Niños que asisten a iglesia tienen mejor salud

Los niños y adolescentes criados con prácticas espirituales, son más felices y tienden a tener una mejor salud física y mental a medida que envejecen, según nuevo estudio de la escuela de salud pública de la Universidad de Harvard.

La investigación fue publicada en la revista American Journal of Epidemiology, revela que las personas que oran o meditan obtuvieron beneficios similares, incluido un menor riesgo de abuso de sustancias y depresión.

El equipo no sólo analizó la participación en los servicios religiosos, sino que también midió cuánto tiempo pasaron orando o meditando. El resultado final indica que aquellos que oraron o meditaron cada día sintieron más satisfacción con la vida, procesaban mejor las emociones y eran más bueno y amable que aquellos que no pasaron tiempo orando. Los participantes enmarcados en esta categoría también tienen menos probabilidades de tener relaciones sexuales a una edad temprana o de contraer enfermedades de transmisión sexual.

“Estos descubrimientos son importantes para nuestra comprensión de la salud y las prácticas de los padres”, dijo el autor del estudio, Ying Chen. “Muchos niños son criados de una manera religiosa y nuestro estudio muestra que esto puede afectar enormemente en su salud física y mental, más allá de la percepción de la felicidad y el sentido del bienestar”.

Persistencia y eficacia

Investigaciones realizadas en distintas partes del mundo han demostrado que las personas más devotas tienden a tener un mejor rendimiento escolar, a vivir durante más tiempo y, en general, a ser más felices, asegura McCullough.

Ahora, la revisión por parte del investigador y de su colaborador, Brian Willoughby, de estudios realizados en las últimas ocho décadas ha permitido concluir que la fe religiosa y la devoción fomentan, además, el autocontrol.

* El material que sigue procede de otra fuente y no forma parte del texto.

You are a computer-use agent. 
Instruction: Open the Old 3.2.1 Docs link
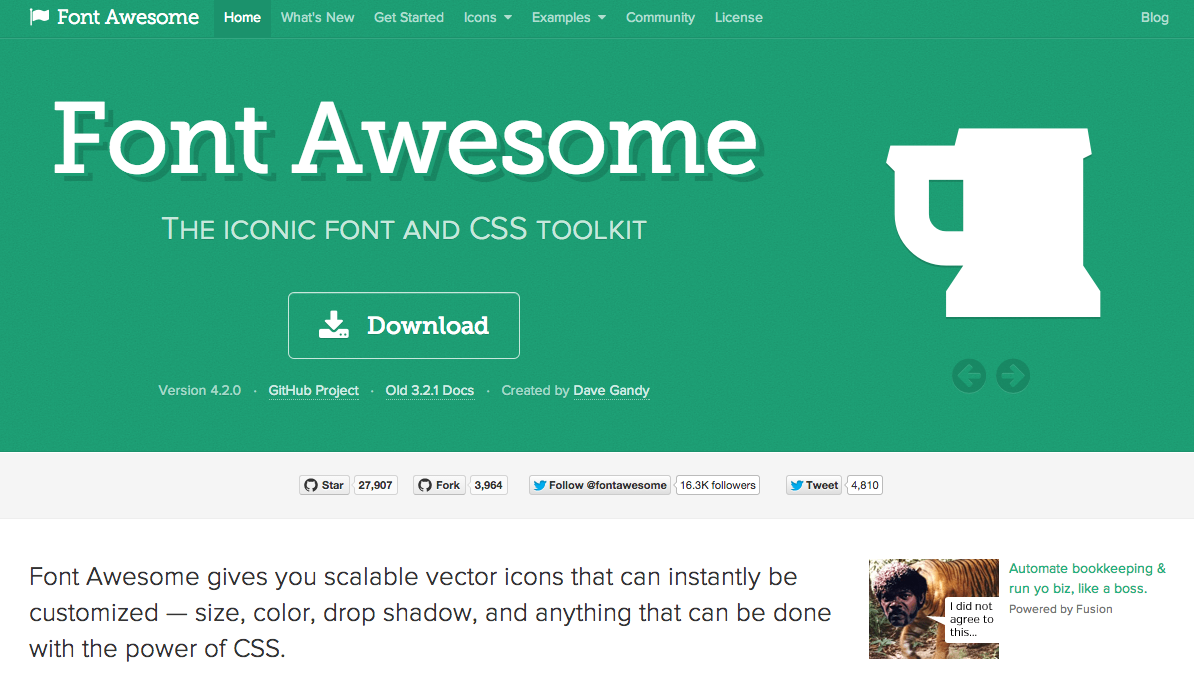coord(430,390)
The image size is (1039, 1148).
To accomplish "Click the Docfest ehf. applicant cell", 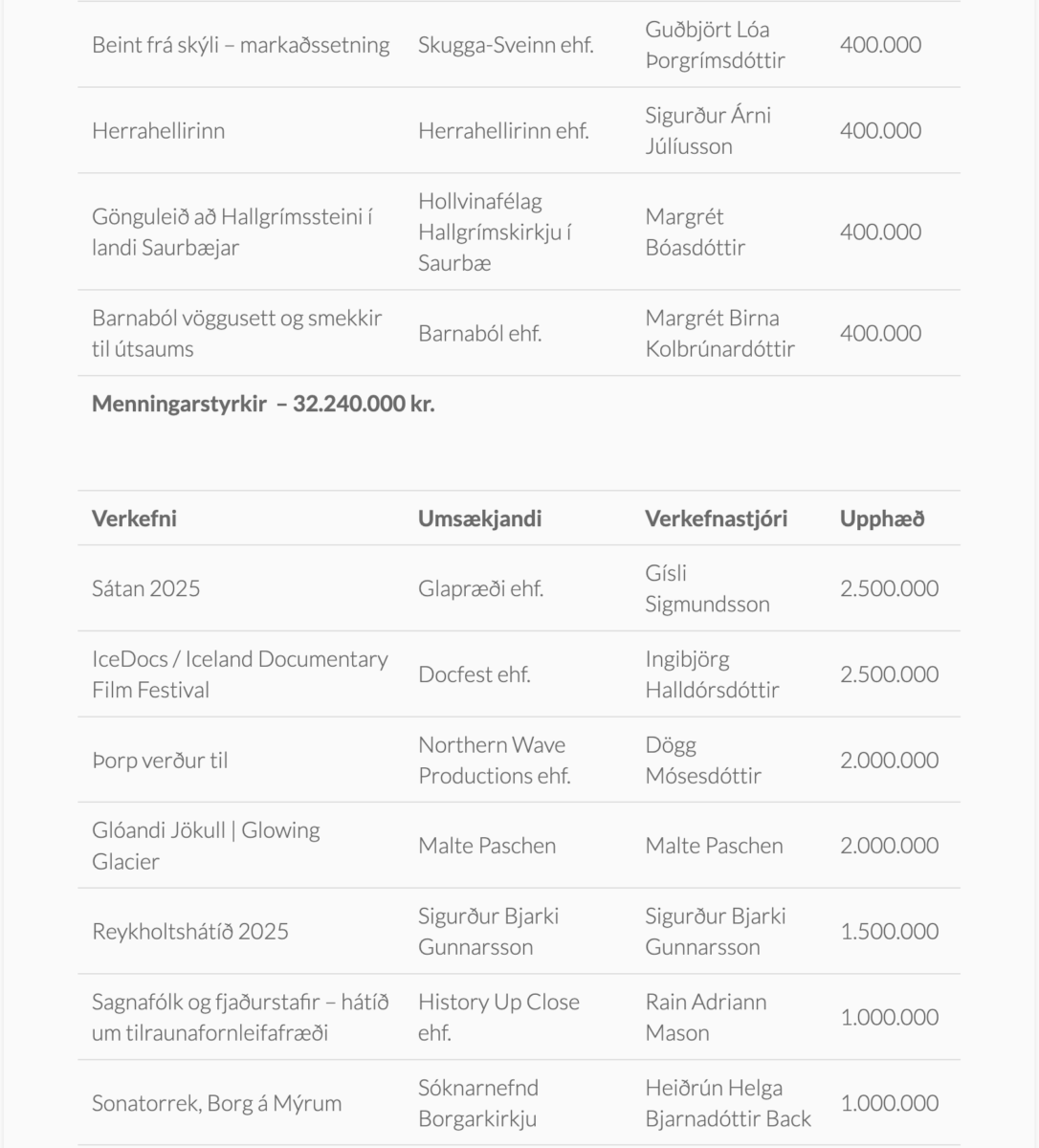I will (x=474, y=674).
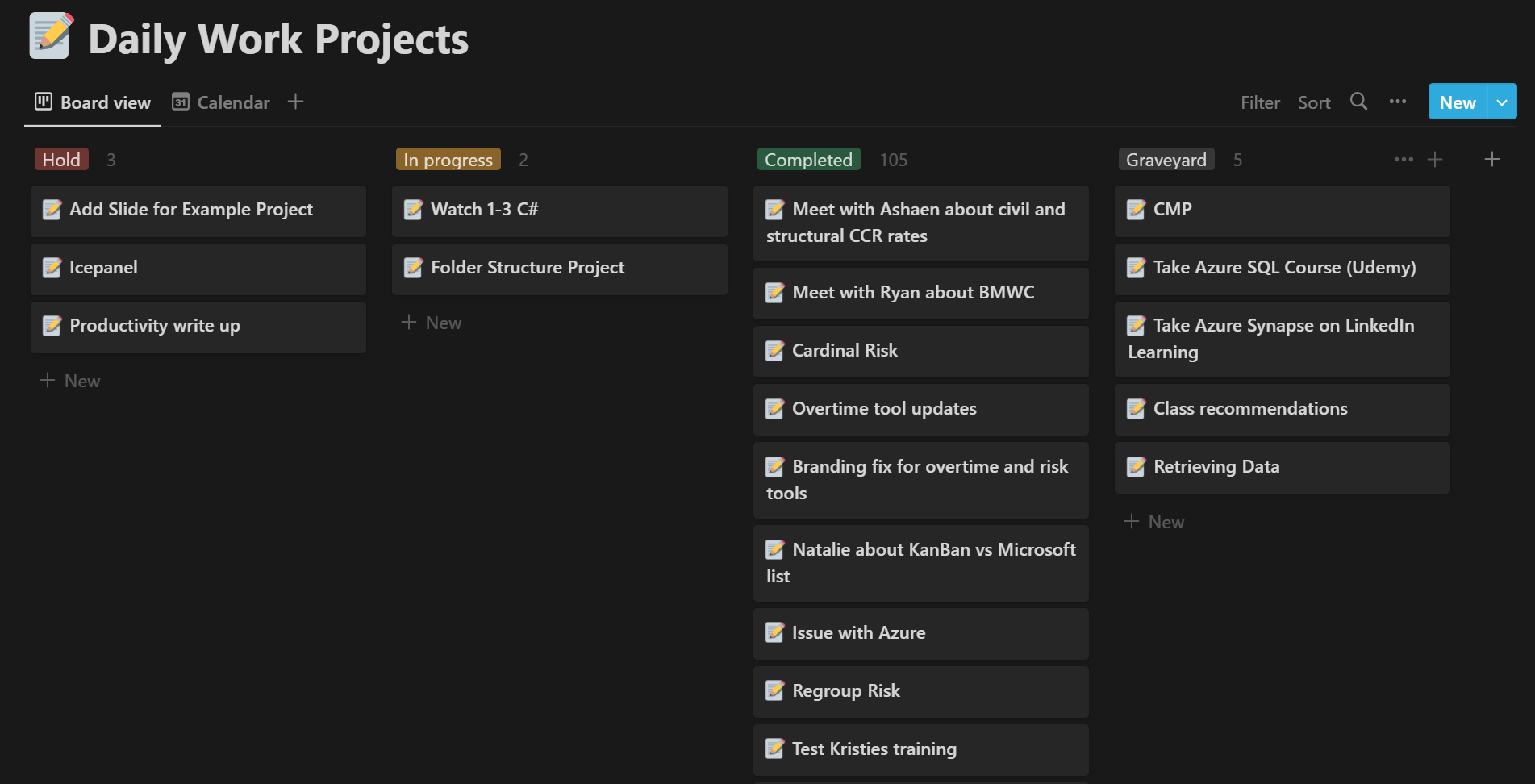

Según escriben los científicos en un artículo publicado en el Psychology Bulletin de la American Psychological Association (APA), los resultados obtenidos señalan que la gente religiosa, en general, es más persistente y capaz de alcanzar aquellos objetivos a largo plazo importantes para ellos y para sus grupos religiosos.

Este hecho podría ayudar a explicar por qué las personas religiosas tienden a presentar tasas más bajas de abuso de sustancias, mejor rendimiento académico, niveles más bajos de delincuencia, mejores hábitos de salud, menos depresión y una mayor esperanza de vida.

Autocontrol secular

La revisión de las investigaciones sobre religión y autocontrol realizada por McCullough contribuye además a comprender mejor cómo la misma fuerza social que motiva actos de caridad y generosidad puede también provocar que la gente llegue incluso a llevar bombas pegadas al cuerpo para hacerlas estallar en sitios públicos.

Según los investigadores, si se piensa que la religión ayuda a controlar los impulsos personales para servir a objetivos mayores, se comprende que pueda motivar a los individuos a hacer cualquier cosa, positiva o negativa.

Desde una perspectiva más optimista, en The New York Times McCullough recomienda, para cualquiera que desee aumentar su autocontrol, copiar algunos de los mecanismos religiosos que lo posibilitan, como la meditación o la vinculación a organizaciones con grandes ideales.

Las personas religiosas, afirma, se autocontrolan más no sólo por el miedo al juicio de Dios, sino porque están absorbidas por ideales de sus religiones respectivas, que han ido incorporando a sus propios sistemas de valores.

Estos ideales les dan a sus objetivos personales un aura de sacralidad que garantiza su dedicación y persistencia. A cualquier persona, encontrar sus propios “valores sagrados”, aunque no sean religiosos, podría ayudarle en el mismo sentido.

Las personas religiosas tienen mayor capacidad de autocontrol que las no religiosas, señalan los resultados de la revisión de las investigaciones realizadas a este respecto en los últimos ochenta años. Así, se ha descubierto, por ejemplo, que ciertos rituales religiosos –como la oración o la meditación- afectan a partes de la corteza del cerebro humano que resultan claves en la autorregulación y el autocontrol. Por otro lado, las religiones contribuyen al autocontrol porque proporcionan a los individuos modelos claros de comportamiento. Esta autorregulación permite que los individuos religiosos sean más persistentes y más eficientes en la consecución de los objetivos que para ellos resultan “sagrados”. Una vez conocido el mecanismo, según los científicos, éste puede ser “copiado” por cualquier individuo para implementar cualquier resultado.